それと。もう一人。桃木先輩って人がいるんだけど。その人はクニツルが記憶をおかしくしちゃってさ……。
クニツルは猫さんなら元に戻せるって言ってたから。なんとかしてもらえないか??」
猫は話を聞きながらクニツルを一瞬睨んだ。
そして体を起こしてあぐらを組む。
「空坊さんには恩があります。いいでしょう。ただその前に、詳しく話を聞かせてもらっていいですか??」
「分かった」
空は椿沢やサキュバスのこと。夢のことなど説明をした。足りない部分はクニツルが補足したが、そのたびに猫はクニツルを睨んでいた。
話が終わると、猫は目を細めた。
「ボクはさっき、姉さんがやってくれたなら安心と言いました。しかし、撤回します。姉さんの性格はそうでしたね。何でもかんでも力任せに解決するアホでした」
「俺様をまたそうやって馬鹿にするのか」
「ええ。サキュバスの屍骸は今も空坊さんの夢の中に置きっぱなしなんですよね??」
「…………そうだ」
「だからアホだと言っているんです! 授業でさんざん習ったでしょう? そのような悪魔の対処は、対象の外で行うと! やむを得ず中で行った場合はきちんと処理をしないといけないことも!
ボクはてっきり、姉さんは処理も行っているものだと思っていましたよ。はぁ」
「うるさい! あんなクソじじいの授業など聞いておれん!」
「おじいちゃんをバカにするな! だから追放なんてされるんですよ!」
このときクニツルの周りの空気が一変した。
これは空にも分かるほど禍々しい空気。空の脳裏には『殺意』という言葉が浮かんだ。
「その話はするな」
クニツルはおぞましい声でそう言った。
少しの間の後、猫は言う。
「まあいいです。サキュバスの処理はボクが行います。ただ、すぐに記憶は戻らないでしょう。本来記憶を操作するというのは禁忌とされています。それはボクも同じ。今回戻すのは特例です。

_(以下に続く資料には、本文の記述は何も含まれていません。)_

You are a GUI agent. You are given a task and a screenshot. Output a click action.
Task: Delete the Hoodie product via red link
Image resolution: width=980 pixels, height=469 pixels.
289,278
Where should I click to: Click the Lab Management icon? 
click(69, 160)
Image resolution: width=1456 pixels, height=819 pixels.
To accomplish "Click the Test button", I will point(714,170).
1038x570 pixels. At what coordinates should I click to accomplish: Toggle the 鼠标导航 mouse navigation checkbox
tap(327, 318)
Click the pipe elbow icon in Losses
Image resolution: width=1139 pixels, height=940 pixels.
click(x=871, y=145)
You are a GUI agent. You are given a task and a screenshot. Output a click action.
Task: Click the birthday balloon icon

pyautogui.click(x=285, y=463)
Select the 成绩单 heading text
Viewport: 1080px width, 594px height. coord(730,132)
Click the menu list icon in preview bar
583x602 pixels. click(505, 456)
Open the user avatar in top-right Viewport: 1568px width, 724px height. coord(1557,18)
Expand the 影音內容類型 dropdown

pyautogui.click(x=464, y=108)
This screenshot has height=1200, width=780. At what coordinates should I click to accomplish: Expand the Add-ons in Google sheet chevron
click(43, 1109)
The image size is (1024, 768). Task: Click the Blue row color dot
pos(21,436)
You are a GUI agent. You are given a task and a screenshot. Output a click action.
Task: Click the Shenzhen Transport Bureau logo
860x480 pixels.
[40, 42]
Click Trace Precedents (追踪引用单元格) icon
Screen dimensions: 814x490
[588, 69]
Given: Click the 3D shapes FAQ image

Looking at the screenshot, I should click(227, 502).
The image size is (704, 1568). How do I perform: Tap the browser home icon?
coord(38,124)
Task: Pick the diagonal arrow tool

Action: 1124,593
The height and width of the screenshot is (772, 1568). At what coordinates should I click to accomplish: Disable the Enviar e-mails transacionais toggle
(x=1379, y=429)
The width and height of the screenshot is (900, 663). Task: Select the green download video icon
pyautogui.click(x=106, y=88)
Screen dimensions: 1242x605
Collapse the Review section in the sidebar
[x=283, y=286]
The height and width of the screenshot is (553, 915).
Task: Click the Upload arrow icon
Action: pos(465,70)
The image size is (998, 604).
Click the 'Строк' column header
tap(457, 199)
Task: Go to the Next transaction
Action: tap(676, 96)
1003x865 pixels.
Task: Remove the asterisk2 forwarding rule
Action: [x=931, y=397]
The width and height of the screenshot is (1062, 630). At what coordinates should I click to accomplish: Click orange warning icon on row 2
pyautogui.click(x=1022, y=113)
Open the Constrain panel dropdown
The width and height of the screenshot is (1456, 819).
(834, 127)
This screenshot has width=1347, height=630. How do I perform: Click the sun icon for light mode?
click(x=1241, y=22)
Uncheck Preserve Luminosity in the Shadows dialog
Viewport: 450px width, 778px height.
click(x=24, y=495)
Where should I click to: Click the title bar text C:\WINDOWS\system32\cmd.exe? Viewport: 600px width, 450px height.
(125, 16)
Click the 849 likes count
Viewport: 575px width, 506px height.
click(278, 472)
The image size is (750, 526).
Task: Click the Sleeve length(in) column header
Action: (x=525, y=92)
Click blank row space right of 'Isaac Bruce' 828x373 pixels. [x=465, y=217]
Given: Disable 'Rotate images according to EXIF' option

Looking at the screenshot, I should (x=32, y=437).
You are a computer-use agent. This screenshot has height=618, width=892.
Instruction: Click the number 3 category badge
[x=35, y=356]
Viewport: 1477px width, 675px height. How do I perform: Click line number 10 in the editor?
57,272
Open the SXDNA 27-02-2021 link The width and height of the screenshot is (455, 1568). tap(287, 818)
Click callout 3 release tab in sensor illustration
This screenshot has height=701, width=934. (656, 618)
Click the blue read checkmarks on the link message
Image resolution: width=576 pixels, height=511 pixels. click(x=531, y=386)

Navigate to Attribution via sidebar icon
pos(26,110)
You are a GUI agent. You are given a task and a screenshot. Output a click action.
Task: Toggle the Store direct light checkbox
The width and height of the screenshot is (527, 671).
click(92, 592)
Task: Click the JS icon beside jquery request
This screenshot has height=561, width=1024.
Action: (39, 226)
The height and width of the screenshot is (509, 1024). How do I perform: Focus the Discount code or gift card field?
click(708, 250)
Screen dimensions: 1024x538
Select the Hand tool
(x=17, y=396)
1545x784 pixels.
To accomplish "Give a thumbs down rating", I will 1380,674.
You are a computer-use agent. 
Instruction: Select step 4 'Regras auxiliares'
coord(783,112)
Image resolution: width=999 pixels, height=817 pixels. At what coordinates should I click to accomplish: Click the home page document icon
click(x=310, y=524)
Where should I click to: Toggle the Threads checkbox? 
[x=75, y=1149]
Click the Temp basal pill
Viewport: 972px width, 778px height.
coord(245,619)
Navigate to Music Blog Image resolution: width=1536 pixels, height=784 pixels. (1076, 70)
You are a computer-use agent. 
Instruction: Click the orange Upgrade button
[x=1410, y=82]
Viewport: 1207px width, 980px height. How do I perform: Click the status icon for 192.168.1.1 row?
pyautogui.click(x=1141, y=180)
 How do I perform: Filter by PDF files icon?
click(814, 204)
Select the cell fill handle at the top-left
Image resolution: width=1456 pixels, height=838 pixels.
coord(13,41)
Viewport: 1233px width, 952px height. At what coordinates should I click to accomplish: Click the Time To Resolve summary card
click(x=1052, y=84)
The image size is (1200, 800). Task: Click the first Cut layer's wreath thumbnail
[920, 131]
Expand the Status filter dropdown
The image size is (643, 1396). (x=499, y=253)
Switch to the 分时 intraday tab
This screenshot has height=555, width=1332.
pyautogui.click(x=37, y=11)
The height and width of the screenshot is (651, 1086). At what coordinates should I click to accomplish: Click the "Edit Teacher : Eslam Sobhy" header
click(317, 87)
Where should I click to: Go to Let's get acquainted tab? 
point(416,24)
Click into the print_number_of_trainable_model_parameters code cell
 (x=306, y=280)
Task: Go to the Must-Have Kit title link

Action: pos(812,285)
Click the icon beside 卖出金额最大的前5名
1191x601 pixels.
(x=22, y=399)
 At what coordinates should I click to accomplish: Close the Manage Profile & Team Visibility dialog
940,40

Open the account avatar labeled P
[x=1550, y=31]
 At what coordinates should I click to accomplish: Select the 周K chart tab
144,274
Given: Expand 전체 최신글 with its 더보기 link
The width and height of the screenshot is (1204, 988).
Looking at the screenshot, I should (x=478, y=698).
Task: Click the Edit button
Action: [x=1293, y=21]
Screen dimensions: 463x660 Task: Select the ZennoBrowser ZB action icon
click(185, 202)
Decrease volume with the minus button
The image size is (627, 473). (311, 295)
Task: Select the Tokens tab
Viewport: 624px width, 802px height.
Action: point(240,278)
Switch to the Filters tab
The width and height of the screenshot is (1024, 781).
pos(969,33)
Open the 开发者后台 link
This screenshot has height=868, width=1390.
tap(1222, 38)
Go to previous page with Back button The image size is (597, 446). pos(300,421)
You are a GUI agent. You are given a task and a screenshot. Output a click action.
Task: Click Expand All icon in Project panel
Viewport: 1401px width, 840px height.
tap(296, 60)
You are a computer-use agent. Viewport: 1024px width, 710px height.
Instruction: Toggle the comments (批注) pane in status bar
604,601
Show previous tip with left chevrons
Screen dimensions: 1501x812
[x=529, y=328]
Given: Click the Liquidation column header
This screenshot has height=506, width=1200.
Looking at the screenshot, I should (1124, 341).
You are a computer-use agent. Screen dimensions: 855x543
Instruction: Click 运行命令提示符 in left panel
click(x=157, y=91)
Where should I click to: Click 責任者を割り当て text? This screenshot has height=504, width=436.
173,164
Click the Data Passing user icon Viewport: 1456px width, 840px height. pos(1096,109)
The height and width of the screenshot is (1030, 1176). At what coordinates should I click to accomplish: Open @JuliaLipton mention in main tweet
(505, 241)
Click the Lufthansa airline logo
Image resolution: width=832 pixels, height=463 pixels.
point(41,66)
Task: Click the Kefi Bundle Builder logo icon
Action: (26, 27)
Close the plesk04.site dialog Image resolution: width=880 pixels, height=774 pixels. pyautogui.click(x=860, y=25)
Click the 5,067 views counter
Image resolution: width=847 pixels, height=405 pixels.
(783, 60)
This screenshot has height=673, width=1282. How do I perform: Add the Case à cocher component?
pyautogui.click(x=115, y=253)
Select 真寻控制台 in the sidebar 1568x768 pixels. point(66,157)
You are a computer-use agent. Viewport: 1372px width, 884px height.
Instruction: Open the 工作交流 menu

女性に対しての感情は、サキュバスを夢の中から処理すれば元に戻ります」
「あ、ありがとう。お願いするよ」
空は頭を下げて礼を言った。しかし、殺気を放っているクニツルに気がいってしまい、感謝の言葉には感情がこもっていなかった。
「夢の中に入る必要があるので、僕はここにいますね」
「わ、わかった」
猫は視線をクニツルに移す。
「姉さん! 禁忌を犯したことは許されません」
「なにを言うか。悪魔になった俺様に罪もクソもないであろう」
空は猫が強気に反論するのかと思った。しかし猫は悲しげな顔をしてこれ以上言葉を発することはなかった。
そしてクニツルはなにも言わずにリビングを出ていった。